To estimate the cost of running this sample, assume that you run a single f1-micro Compute Engine instance for a total of 15 minutes on one day while you test the sample, after which you delete the project, releasing all resources.

Use the pricing calculator to generate a cost estimate based on this projected usage.

Cloud Scheduler is free for up to 3 jobs per month.

New Google Cloud users may be eligible for a free trial.

Before you begin

  1. If you don’t already have one, create a Google Account.

  2. Create a Google Cloud project: In the Cloud Console, select Create Project.

  3. Enable billing for the project.

  4. Open Cloud Shell.

  5. Create an App Engine app, which is required by Cloud Scheduler:

    gcloud app create --region=us-central
    
  6. Enable the APIs used by this tutorial:

        gcloud services enable appengine.googleapis.com cloudbuild.googleapis.com \
          cloudfunctions.googleapis.com cloudscheduler.googleapis.com compute.googleapis.com \
          pubsub.googleapis.com
    

Set up the automated cleanup code

You run the commands in this section in Cloud Shell.

  1. Clone the GitHub repository:

    git clone https://github.com/GoogleCloudPlatform/community
    
  2. Change directories to the cleaning-up-at-scale directory:

    cd community/tutorials/cleaning-up-at-scale
    

    The exact path depends on where you placed the directory when you cloned the sample files from GitHub.
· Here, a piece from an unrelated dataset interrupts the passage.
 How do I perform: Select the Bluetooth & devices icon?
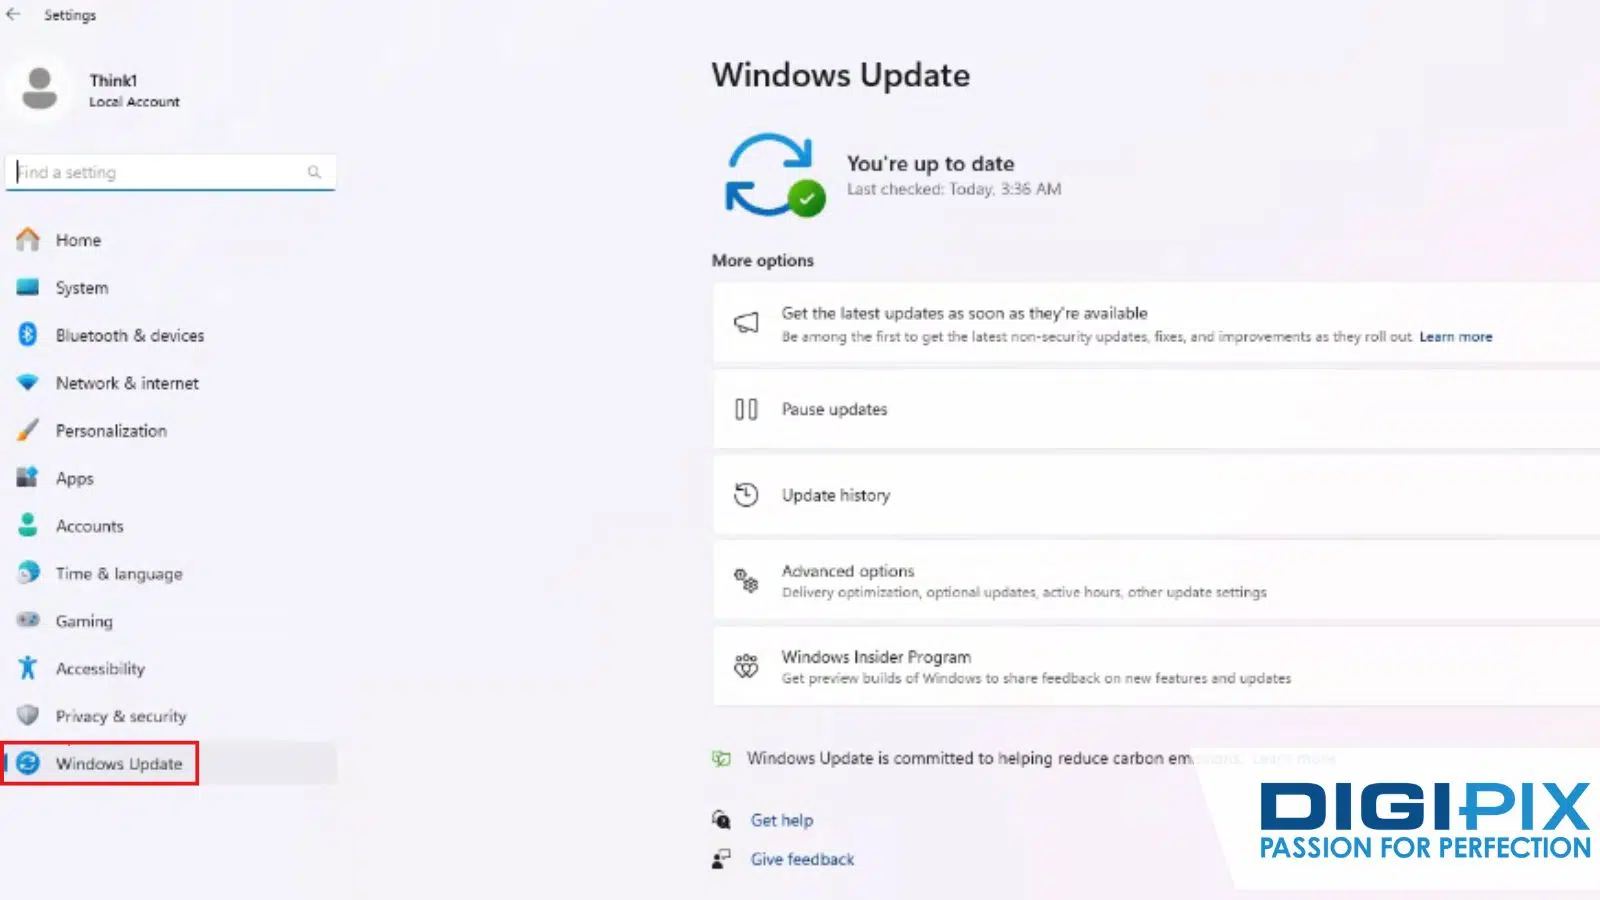tap(28, 335)
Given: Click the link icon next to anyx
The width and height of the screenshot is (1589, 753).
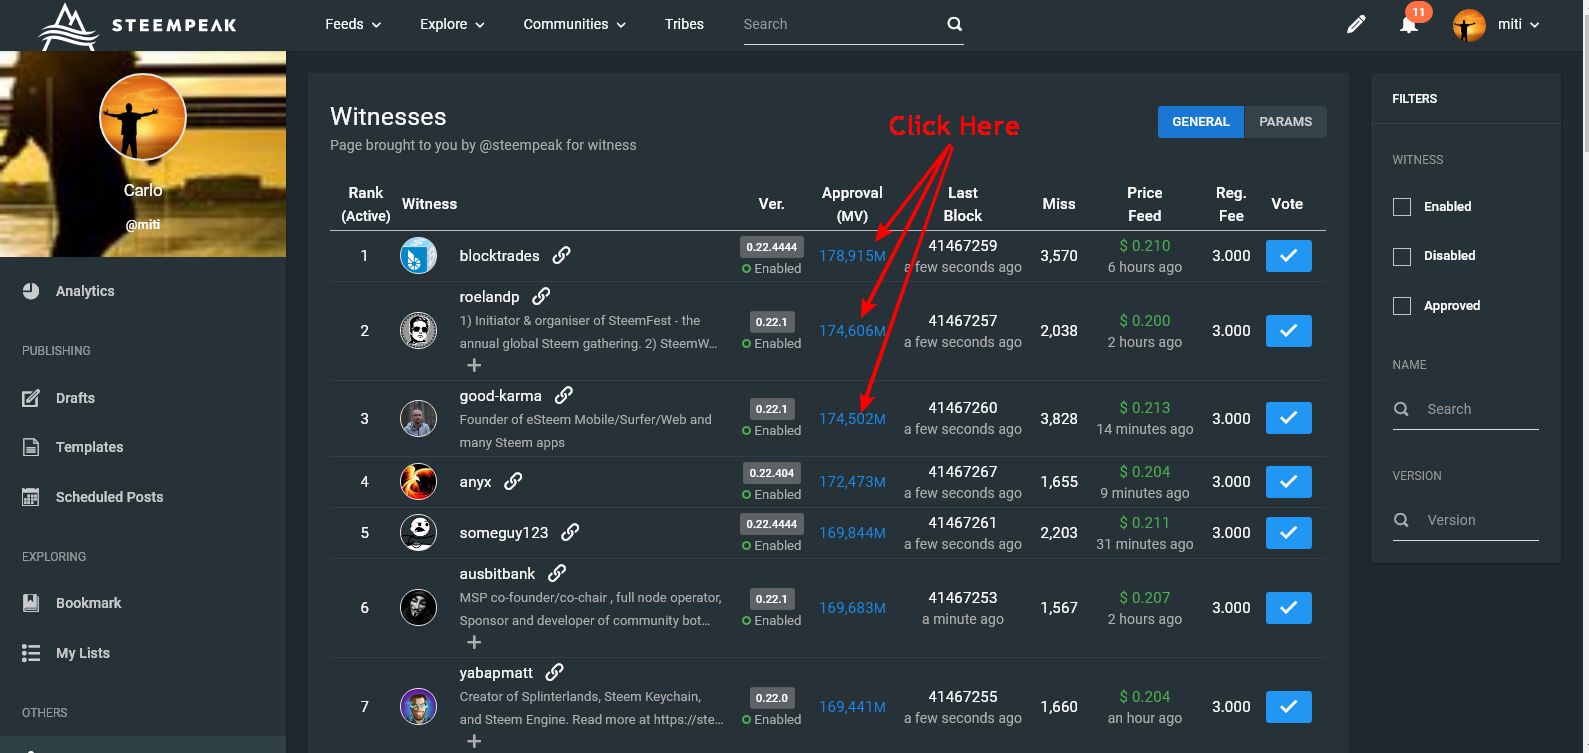Looking at the screenshot, I should [x=513, y=481].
  3. Create the Pub/Sub topic that you will push messages to:

    gcloud pubsub topics create unused-instances
    

    You can verify that the Pub/Sub topic has been created with the following command:

    gcloud pubsub topics list
    

    Topics also appear on the Pub/Sub Topics page in the Cloud Console.
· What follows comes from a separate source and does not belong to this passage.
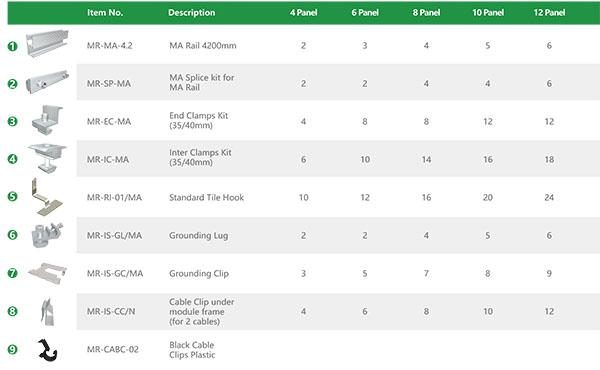Click the Standard Tile Hook image

coord(47,197)
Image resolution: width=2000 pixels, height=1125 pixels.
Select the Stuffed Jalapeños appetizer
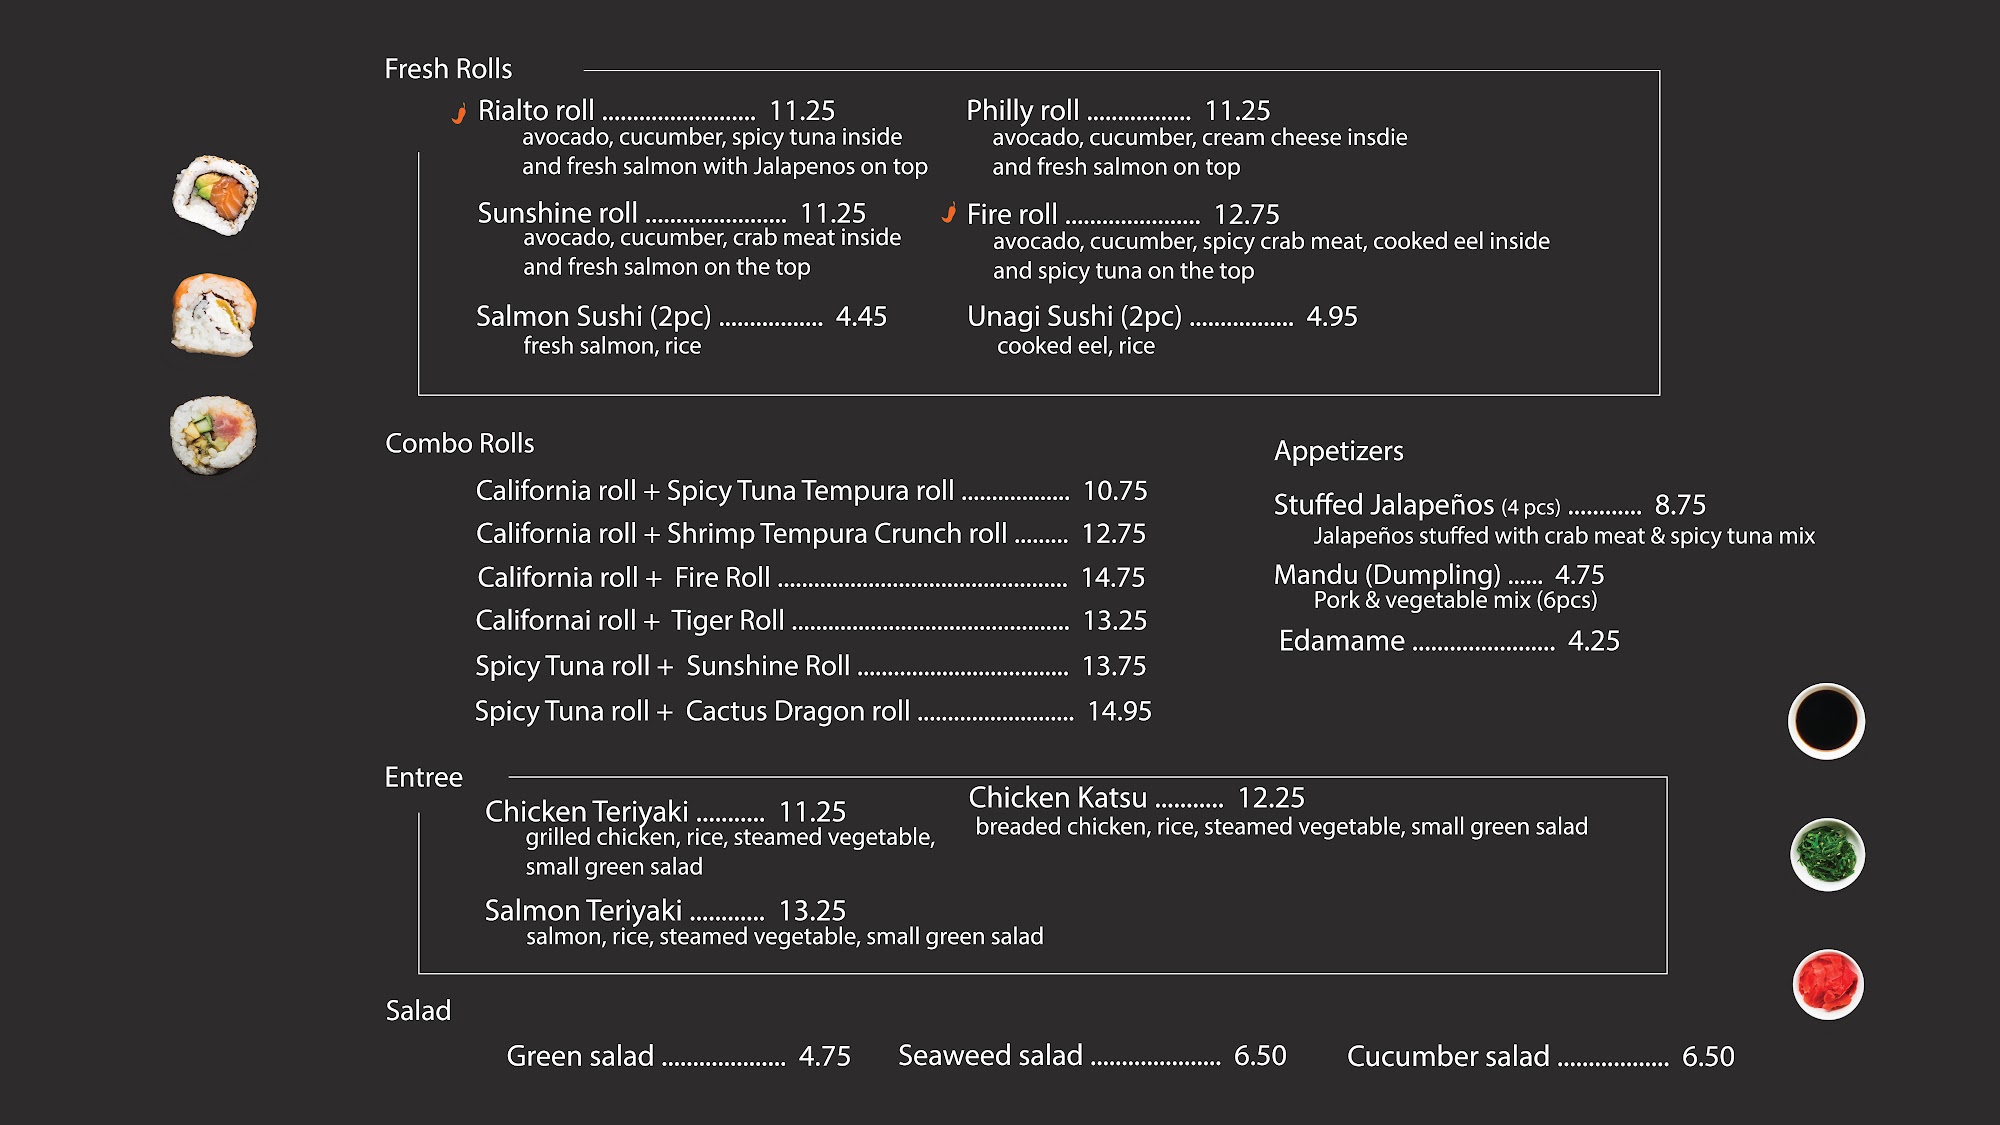(1383, 505)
  4. Deploy the Cloud Function that will monitor the Pub/Sub topic and clean up instances:

    gcloud functions deploy clean-unused-instances --trigger-topic=unused-instances --runtime=nodejs12 --entry-point=cleanUnusedInstances
    
  5. Configure Cloud Scheduler to push a message containing the target label every minute to the Pub/Sub topic unused-instances:

    gcloud scheduler jobs create pubsub clean-unused-instances-job --schedule="* * * * *" \
      --topic=unused-instances --message-body='{"label":"env=test"}'
    

    The schedule is specified in unix-cron format. A * in every field means that the job runs every minute, every hour, every day of the month, every month, and every day of the week. More simply put, the job runs once per minute.

    If scanning large numbers of VMs, running less often (such as once per hour) is likely sufficient.

    You can verify that the job has been created with the following command:

    gcloud scheduler jobs list
    

    Jobs also appear on the Cloud Scheduler page in the Cloud Console. On that page, you can view execution logs for each job by clicking View in the Logs column.

Test the automated cleanup

  1. Create a test instance labeled env=test with a two-minute TTL:

    gcloud compute instances create cleanup-test --zone=us-central1-a --machine-type=f1-micro \
      --labels=env=test,ttl=2
    
  2. Check that the new instance has started successfully.

    gcloud compute instances list
    
  3. Wait two minutes and run the same command again:

    gcloud compute instances list
    

    The instance should have been automatically deleted.

You can also see the Cloud Function execution results, including the name of the deleted instance, by viewing the Cloud Function logs from the Cloud Functions page in the Cloud Console.

Shut down resources used in the tutorial

Now that you have tested the automated cleanup of VM instances, you can either delete the entire project or delete the individual resources that you created to prevent further billing for them on your account.

  • You can delete the Cloud Scheduler job on the Cloud Scheduler page in the Cloud Console.

  • You can delete the Cloud Pub/Sub topic and associated subscriptions on the Pub/Sub page of the Cloud Console.